**Trinity of Statistical Inference:**
- *Estimation:* Choose an estimator $\hat \Theta$ to compute a good estimate $\hat \theta$ of the parameter $\theta$.
- *Confidence intervals:* Construct error bounds around the estimate $\hat \theta$ to quantify uncertainty.
- *Hypothesis testing:* Assess whether the estimate $\hat \theta$ provides statistically significant evidence (reject or fail to reject a null hypothesis).
## Statistical Model
We have a statistical experiment that gives a sample of $n$ observations $X_n$. Our statistical model that we build on top of this, consists of 3 parts:
$ (E, \{\mathbf P_\theta\}_{\theta \in \Theta}) $
| Variable | Description |
| ------------------------------------------ | ---------------------------------------------------------------------------------------------------------------------------------------------------------------------------------------------------------- |
| $E$ | The [[Sample Space]] is a set of all possible outcomes from the experiment. We try to define the smallest possible sample space, that covers all possibilities. |
| $\{\mathbf P_\theta\}_{\theta \in \Theta}$ | A specific family of probability distributions, that fits to the sample space (e.g. if $X$ has a sample space of only non-negative integer, then [[Poisson Distribution]] is a valid distribution family). |
| $\Theta$ | The space of all possible parameter values. E.g. in a [[Bernoulli Distribution]] the parameter $p$ is within $[0,1]$. |
| $\theta$ | The true parameter value of the probability family, that fits the data well. |
**Model Specification:**
We say that a model is well-specified, if the actual distribution $\mathbf P$ that generated my data, is within the set of the chosen family of probability distributions $\{\mathbf P_\theta\}_{\theta \in \Theta}$.
>[!note:]
>We use notation of $\theta$ when we talk about the abstract parameter of a probability model.
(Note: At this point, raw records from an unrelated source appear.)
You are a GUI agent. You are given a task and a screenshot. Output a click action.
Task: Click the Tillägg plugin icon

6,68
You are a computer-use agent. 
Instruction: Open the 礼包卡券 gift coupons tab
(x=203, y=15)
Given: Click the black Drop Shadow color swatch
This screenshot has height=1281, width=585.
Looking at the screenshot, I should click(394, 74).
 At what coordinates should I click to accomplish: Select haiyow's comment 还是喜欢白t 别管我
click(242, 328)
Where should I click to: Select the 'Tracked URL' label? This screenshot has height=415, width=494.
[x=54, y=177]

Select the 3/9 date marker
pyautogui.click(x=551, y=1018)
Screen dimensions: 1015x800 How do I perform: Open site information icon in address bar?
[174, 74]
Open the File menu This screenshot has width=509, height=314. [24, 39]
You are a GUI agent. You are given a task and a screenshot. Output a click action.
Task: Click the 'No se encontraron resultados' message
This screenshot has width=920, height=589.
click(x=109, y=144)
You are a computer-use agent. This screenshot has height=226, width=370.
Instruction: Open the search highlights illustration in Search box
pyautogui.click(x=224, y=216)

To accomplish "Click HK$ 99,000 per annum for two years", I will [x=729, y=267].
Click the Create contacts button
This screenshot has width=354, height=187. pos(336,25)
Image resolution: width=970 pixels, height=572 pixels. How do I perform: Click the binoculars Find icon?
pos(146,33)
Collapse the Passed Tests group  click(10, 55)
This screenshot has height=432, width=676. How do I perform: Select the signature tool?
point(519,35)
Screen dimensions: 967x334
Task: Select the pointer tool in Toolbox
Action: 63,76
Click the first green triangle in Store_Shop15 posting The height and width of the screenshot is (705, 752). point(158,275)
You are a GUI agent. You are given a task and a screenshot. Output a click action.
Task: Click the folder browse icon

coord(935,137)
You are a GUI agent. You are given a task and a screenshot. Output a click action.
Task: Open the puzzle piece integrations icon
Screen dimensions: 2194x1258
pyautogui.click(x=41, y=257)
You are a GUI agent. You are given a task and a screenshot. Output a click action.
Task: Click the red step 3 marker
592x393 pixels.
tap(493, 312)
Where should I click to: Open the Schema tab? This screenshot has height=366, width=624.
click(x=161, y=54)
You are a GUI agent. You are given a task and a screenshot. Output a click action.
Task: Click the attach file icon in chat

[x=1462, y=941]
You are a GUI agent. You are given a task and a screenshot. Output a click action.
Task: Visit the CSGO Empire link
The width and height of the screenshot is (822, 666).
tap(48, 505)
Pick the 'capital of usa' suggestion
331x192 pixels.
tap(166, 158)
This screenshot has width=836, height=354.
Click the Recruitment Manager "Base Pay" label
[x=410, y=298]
However, as soon as we defined the model we will use the respective $\{p, \space \mu, \space\lambda, \space \dots\}$.
## Model Types
- *Parametric model:* Here we assume that the parameter space $\Theta$ is a vector of $d$ finite dimensions $\Theta \subseteq \mathbb R^d$. E.g. a Gaussian has a two-dimensional parameter space:
$ \Theta = \Big(\mu: [-\infty, \infty],\space \sigma^2: [0, \infty]\Big) $
- *Nonparametric model:* Here we assume that the parameter space $\Theta$ has infinitely many dimensions. So we do not really have a probability distribution in mind, with which we could reduce the parameter space.
- *Semiparametric model:* Theta consists of two parts $\Theta = \Theta_1 \times \Theta _2$, where $\Theta_1$ has finite dimensions, and $\Theta_2$ has infinitely many. We only want to estimate $\Theta_1$ and call $\Theta_2$ the nuisance parameter.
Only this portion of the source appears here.